Nell Redmond, Associated Press
WINSTON-SALEM, N.C. — In her first public appearance since her dismissal from The New York Times, former executive editor Jill Abramson compared herself to a new college graduate: "scared but also a little excited."
"What's next for me? I don't know. So I'm in exactly the same boat as many of you," Abramson told the Class of 2014 at Wake Forest University's graduation ceremony on Monday, to laughs and applause.
The Times announced last week that Abramson was being replaced by managing editor Dean Baquet. Publisher Arthur Sulzberger Jr. has denied reports that Abramson's dismissal had to do with complaints over unequal pay or the company's treatment of women. Instead, he cited Abramson's newsroom management style.
In her speech, Abramson focused on a theme of resilience, talking briefly about her time at the helm of The New York Times but not directly addressing her dismissal. She said that she didn't want the "media circus" following her to take attention away from the graduates.
"It was the honor of my life to lead the newsroom," she said, describing the risks Times journalists take to report the news.
"Sure, losing a job you love hurts, but the work I revere — journalism that holds powerful institutions and people accountable — is what makes our democracy so resilient. This is the work I will remain very much a part of."
Abramson decided not to attend Brandeis University's weekend graduation, where she was supposed to receive an honorary degree. But she went ahead with the speech at Wake Forest. Abramson said students there had asked whether she would remove her tattoo of The Times' 'T.'
"Not a chance!" she said.
Among her journalism heroes, Abramson listed former New York Times reporter Nan Robertson, who wrote a book describing the fight for workplace parity by the newspaper's female employees, and former Washington Post publisher Katharine Graham.
"They faced discrimination in a much tougher, more male-dominated newspaper industry. And they went on to win Pulitzer Prizes," Abramson said.
Abramson also invoked the memory of her father, who told her it was more important to deal with setbacks than successes.
"'Show what you are made of,' he would say. Graduating from Wake Forest means all of you have experienced success already. And some of you — and now I'm talking to anyone who's been dumped, not gotten the job you really wanted, or received those horrible rejection letters from grad school — you know the sting of losing or not getting something you badly want. When that happens, show what you are made of."

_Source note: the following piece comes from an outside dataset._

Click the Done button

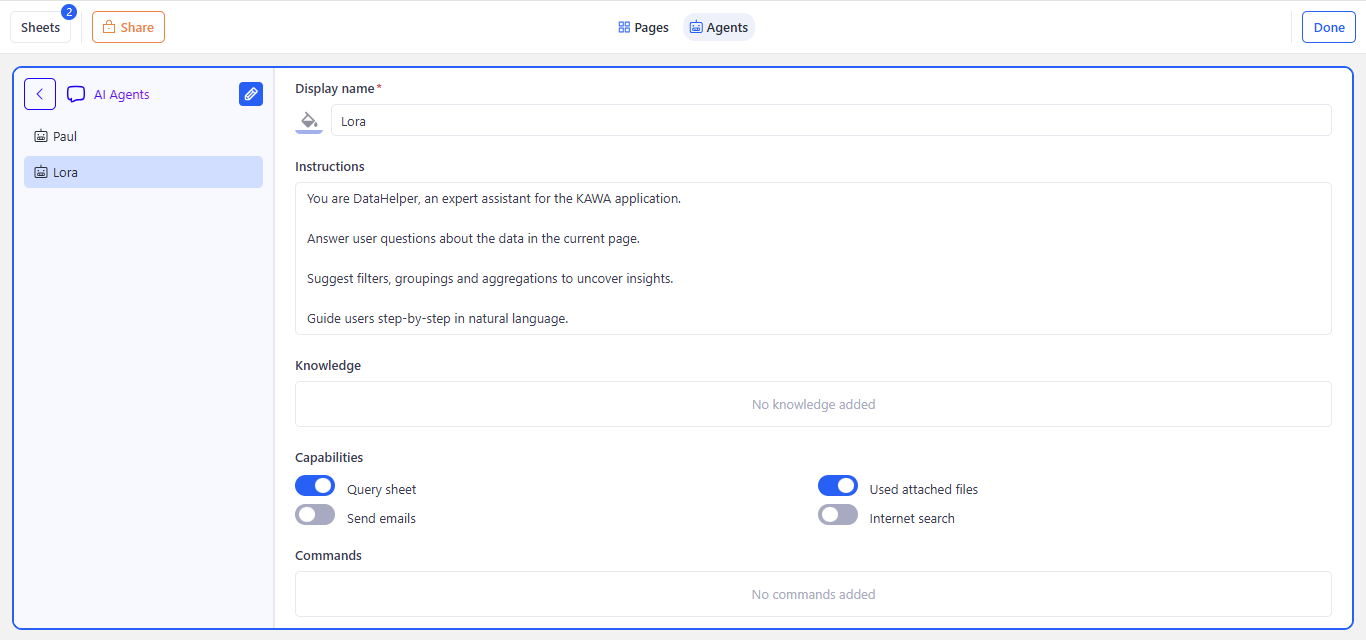pyautogui.click(x=1328, y=28)
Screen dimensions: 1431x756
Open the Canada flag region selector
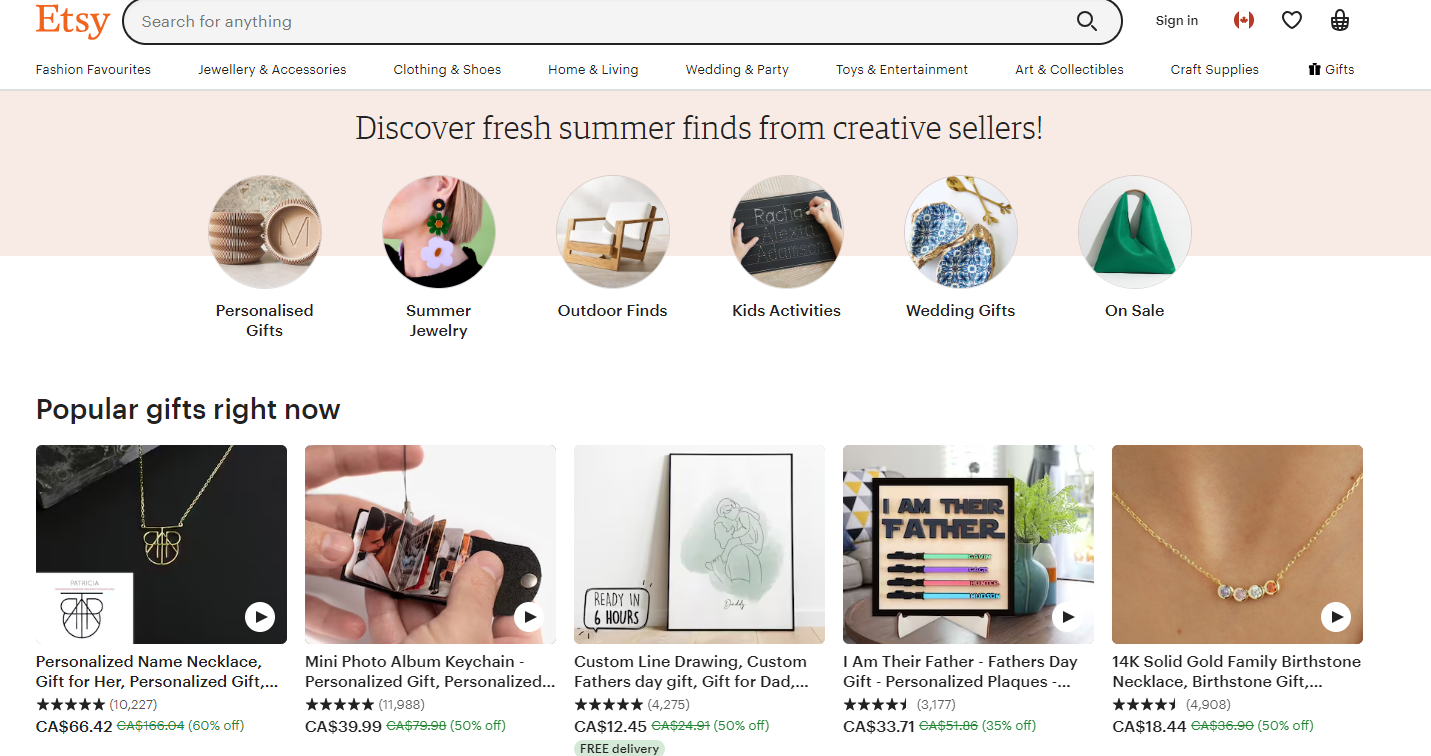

Later, Abramson shook the hands of all 1,059 undergraduates as they crossed the stage. Wake Forest officials said she left immediately after the ceremony, and she did not take questions from reporters.
Graduate Georgia Tanner, 22, said Abramson handled her speech well, addressing the recent new but not dwelling or sounding bitter. "I think it was a professional address," Tanner said.
Graduate Sathay Williams, 20, said Abramson made the speech about the graduates and focused on something they can use in the future.
"Life can throw curve balls at you," Williams said. "Sometimes it's not fair, sometimes it's not deserved. You can work really hard and still things don't work out. But keep chugging forward, stay true to who you are and go forward with it. She gave us a really good message."